Example natural-language rules

Tenant isolation

For reads and writes of workspace-owned records, require workspace scope from the authenticated membership. Flag lookups by record ID alone unless the dedicated global-admin path is used.

Authorization

In mutation endpoints, verify permission on the affected resource server-side. Hiding or disabling a client-side control is not sufficient authorization.

Idempotent jobs

Queue workers that create records, send messages or charge accounts must remain safe when the same job is delivered more than once. Look for uniqueness constraints, idempotency keys or an equivalent persisted guard.

Transactions

When multiple database writes must either all succeed or all fail to preserve an invariant, require a transaction. Do not request transactions for independent analytics or best-effort logging.

Sensitive logging

Do not log credentials, authorization headers, raw request bodies, private source code or provider responses containing user data. Prefer stable identifiers and allowlisted diagnostic fields.

API client usage

Frontend code must use the typed API client for first-party backend requests. Flag raw fetch calls to first-party endpoints because they bypass shared authentication and typed errors.

Database migrations

Migrations on populated tables must be safe during rolling deployment. Flag adding a required column without a default or staged backfill when older application instances may still write rows.

Time and units

When passing durations, sizes or currency values across module boundaries, require the unit to be explicit in the type, variable name or shared contract. Flag conversions that rely on an undocumented assumption.

Retry behavior

Do not retry non-idempotent external requests automatically unless the provider supports an idempotency key or the application persists an equivalent deduplication mechanism.

Test quality

For bug fixes, require a regression test that fails when the fix is removed. Flag tests that only assert a mock was called when the user-visible behavior can be asserted directly.

Test rules like code

A review rule is not finished when it sounds good. Run it against examples from the repository.
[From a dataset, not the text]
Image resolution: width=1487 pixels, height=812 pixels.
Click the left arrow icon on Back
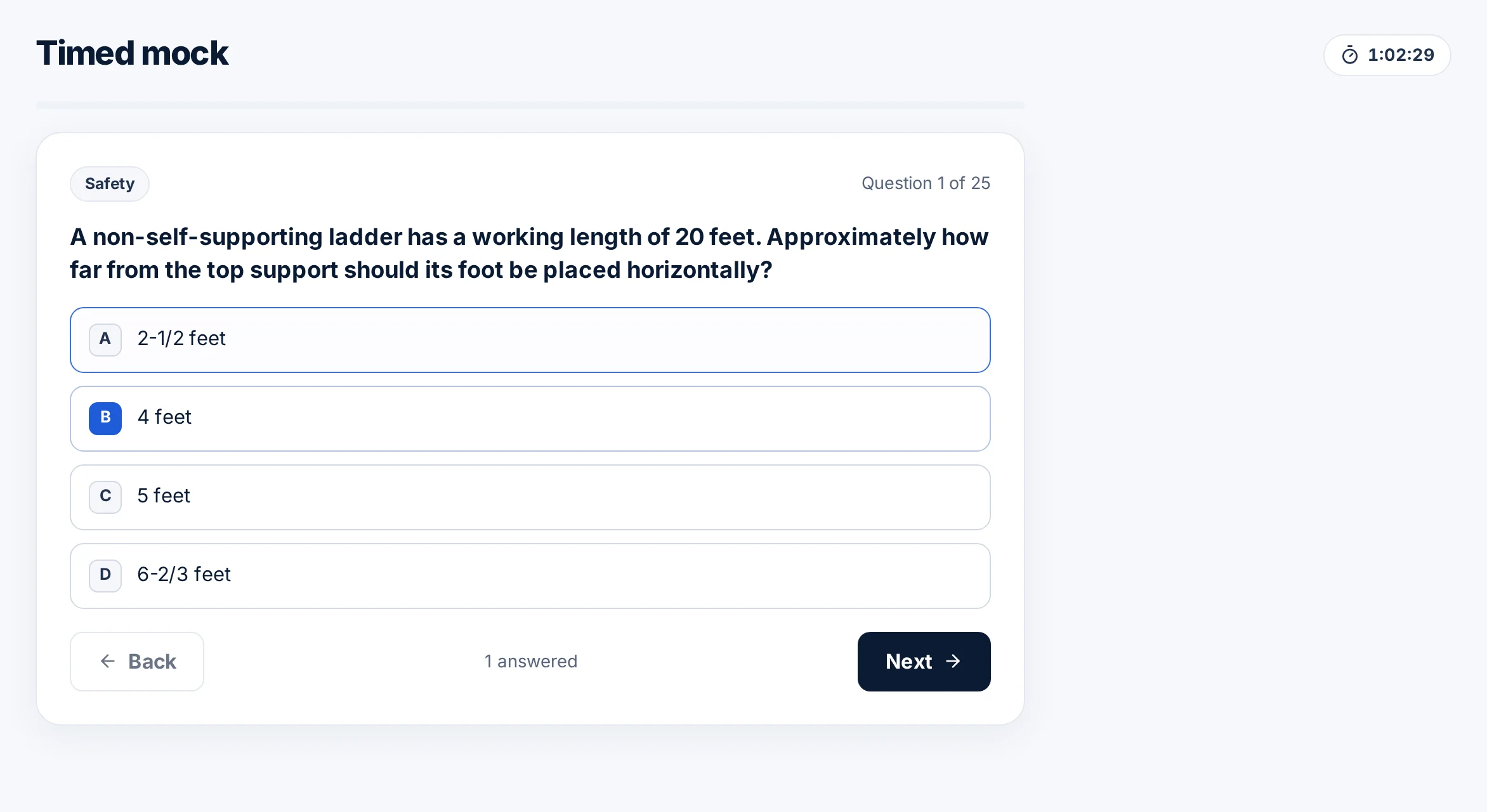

Use a few changes the rule should flag, a few similar changes it should leave alone and at least one real exception. For every result, check whether the finding is correct, points to useful evidence and gives the author enough information to act. Ambiguous cases should be allowed to remain human decisions.

Revise the rule when false positives share a pattern. Add scope or an exception instead of piling on vague instructions such as “be careful not to over-report.”

Know when to write a static rule instead

Natural language is not the best tool for every convention. If a violation can be detected exactly and occurs often, enforce it with types, tests, linting or static analysis.

Good candidates for deterministic enforcement include:

  • Forbidden imports
  • File naming
  • Required function arguments
  • Formatting
  • Dependency direction
  • Known insecure API calls

Use AI review for rules that require meaning, context or judgment. The distinction is covered in more detail in AI code review vs static analysis.

Start with five rules, not fifty

Choose a small set based on real bugs and the review comments your team keeps repeating. Measure the results, refine them, and add more only when reviewers trust the signal.

A good review rule writes down part of your team's engineering culture. It captures why the team does something, applies that reason consistently, and still leaves room for justified exceptions.

For a wider review process, use the code review checklist for AI-generated code and the pull request description template to give both human and AI reviewers better intent.